# GIVEN TEXT
━━━━━━━━

I would not recommend turning off Smart HDR, though. In a proper HDR game, it looks terrible, with overblown highlights, way too much saturation — the list goes on. Keep Smart HDR on, even if it’s just the desktop mode.

Alienware already had a very solid foundation for image quality, but the 27 QD-OLED manages to address the big pain point of its previous attempt at OLED. The color accuracy is much better out of the box, making it easier to get a color-accurate image if you need it. As usual, however, consumer OLED gaming monitors are built for media consumption, not creation. If that’s your primary focus, you’re better off with a highly accurate IPS panel.

Speed and quality in equal measure

Alan Wake 2 on the Alienware 27 QD-OLED monitor.
Jacob Roach / Digital Trends

The image quality is great, but you’re going to buy the 27 QD-OLED for gaming. Thankfully, it’s just as impressive on that front. OLED provides near instantaneous response times, which when combined with the super-high 360Hz refresh rate, makes your games feel impossibly smooth on the 27 QD-OLED.

I’d normally write off such a high refresh rate. It’s great for the Overwatches and Counter-Strikes: Global Offensives of the world, but you’d never be able to capitalize on that high of a refresh rate in other titles. However, we’re living in a time of upscaling and AI-generated frames, allowing you actually take advantage of how fast the 27 QD-OLED is.

The Last of Us Part One running on the Alienware 27 QD-OLED.
Jacob Roach / Digital Trends

Returnal is a great example. I booted it up on an RTX 4080 PC, and with DLSS 3 running, I was getting in the range of 280 to 290 frames per second (fps) with Ultra settings. No, you’re not always going to get that high, but with modern games, you can actually use a 360Hz refresh rate outside of just competitive esports titles.

And man, does it feel responsive. With the low response times of OLED and the high refresh rate, gameplay feels silky smooth. It makes Alienware’s 500Hz gaming monitor it released last year look silly, frankly. Now, you’re getting the responsiveness and clarity of an esports display while also getting the inky blacks necessary for high-end cinematic gaming.

━━━━━━━━

# DATASET CONTENT
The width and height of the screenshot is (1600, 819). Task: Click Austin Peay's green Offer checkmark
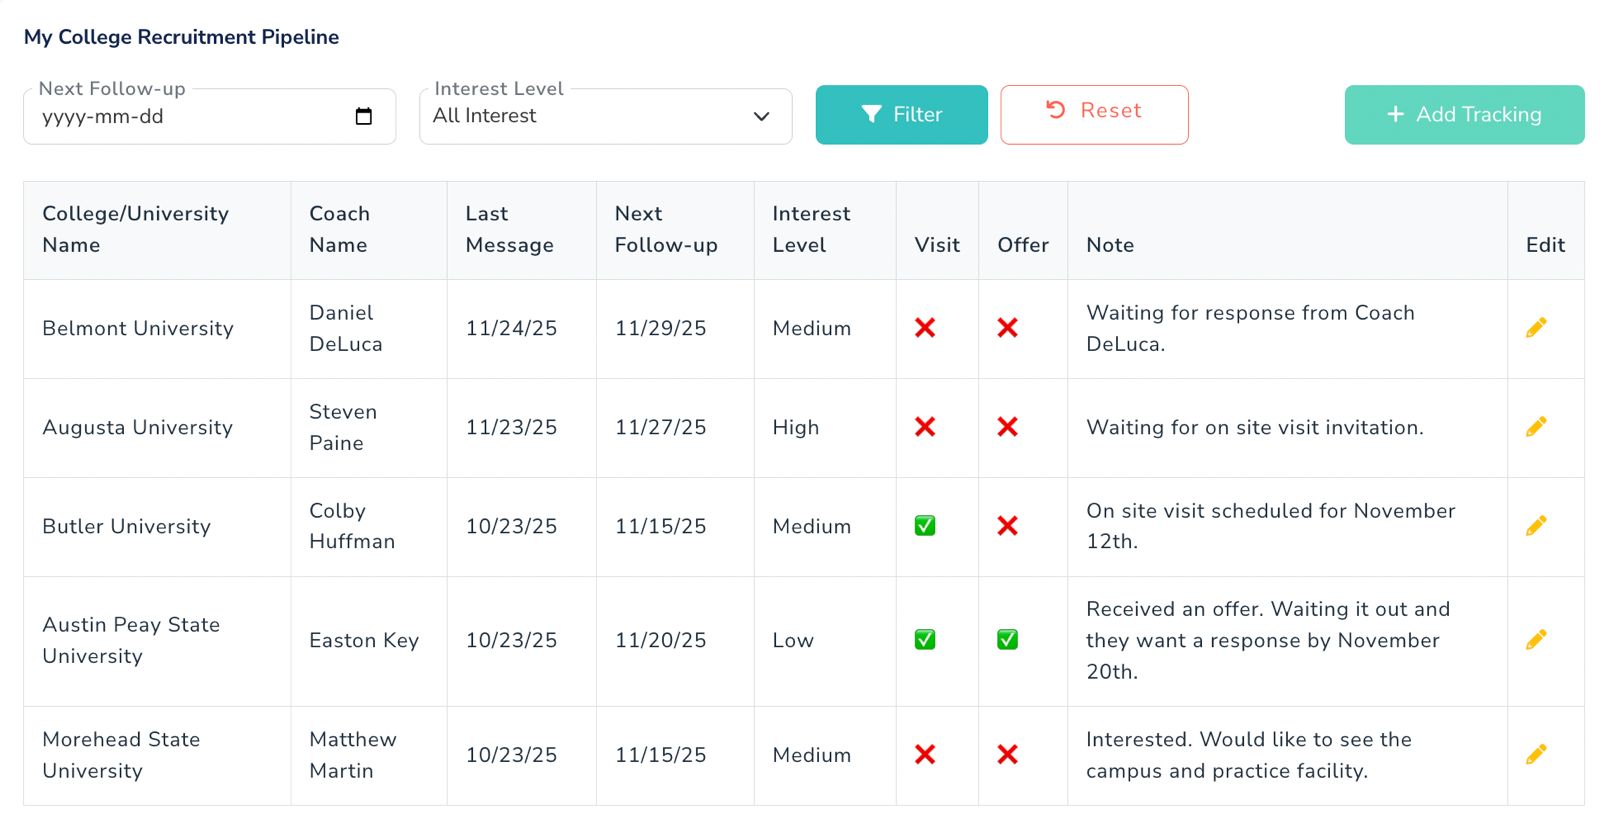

━━━━━━━━

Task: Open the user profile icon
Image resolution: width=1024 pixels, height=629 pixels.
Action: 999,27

━━━━━━━━

# REQUIRED WORK
A. In the monitor review, what frame rate did Returnal reach on the RTX 4080 PC with DLSS 3 and Ultra settings?
B. Pick up the monitor review after its last sentence and write the next part.
You won't need the material for this.

# RESULTS FOR EACH TASK
A. It ran at about 280 to 290 frames per second.

B.
Dragon Quest 11 running on the Alienware 27 QD-OLED.
Jacob Roach / Digital Trends

Don’t discount that cinematic experience, either. This is still a QD-OLED gaming monitor, so when playing games like Alan Wake 2 and Cyberpunk 2077, you’re getting the most immersive experience money can buy. The only displays that are better are other OLED monitors, such as the Odyssey OLED G8 or Alienware’s own 34 QD-OLED.

With the high refresh rate, however, the Alienware QD-OLED 27 carves out its own space in the growing market of OLED options. It nails the color and contrast for cinematic HDR gaming, and it packs a speedy refresh rate that makes games look smooth. It’s excellent.

How Alienware leads the market

The Alienware 27 QD-OLED turned vertically.
Jacob Roach / Digital Trends

You should buy the Alienware 27 QD-OLED, let’s make that clear. Even if it came in at the same $1,000 price that last year’s 27-inch OLED displays launched at, it’s still the monitor to buy. Alienware isn’t charging that price, though. It actually manages to undercut the competition from last year at $900, which is all the better considering its refresh rate.

Alienware is carrying its excellent warranty forward, too. Like the 34 QD-OLED, you get a three-year warranty with the 27 QD-OLED, and that covers burn-in. OLED burn-in is a risk, even if it’s an overblown risk. You might never have to take advantage on the warranty, but it’s good to have that peace of mind without having to go out of pocket for an extended warranty.

Alienware has a market-leading warranty here.

It’s something that other monitor brands aren’t offering. Either burn-in isn’t covered, or the warranty only lasts for a year, and sometimes both. Alienware has a market-leading warranty here, and it’s one of the key reasons to choose this display over other options.

The QD-OLED monitor to buy

Hot Wheels Unleashed running on the Alienware 27 QD-OLED.
Jacob Roach / Digital Trends

This is a display with very few downsides. You’re getting better QD-OLED tech with a higher refresh rate for less money than what we saw last year. And with a market-leading warranty that covers burn-in. Sure, the bezels are a little too thick and you might be able to find one of last year’s OLEDs on sale for a bit cheaper, but those are about all of the cons I can muster.

As impossible as it seemed, Alienware took what made the 34 QD-OLED so excellent and addressed the few pain points that the display had, particularly in terms of refresh rate and color accuracy. Alienware topped itself, and barring any major shake-up, it might sit atop the list of the best gaming monitors for another two years.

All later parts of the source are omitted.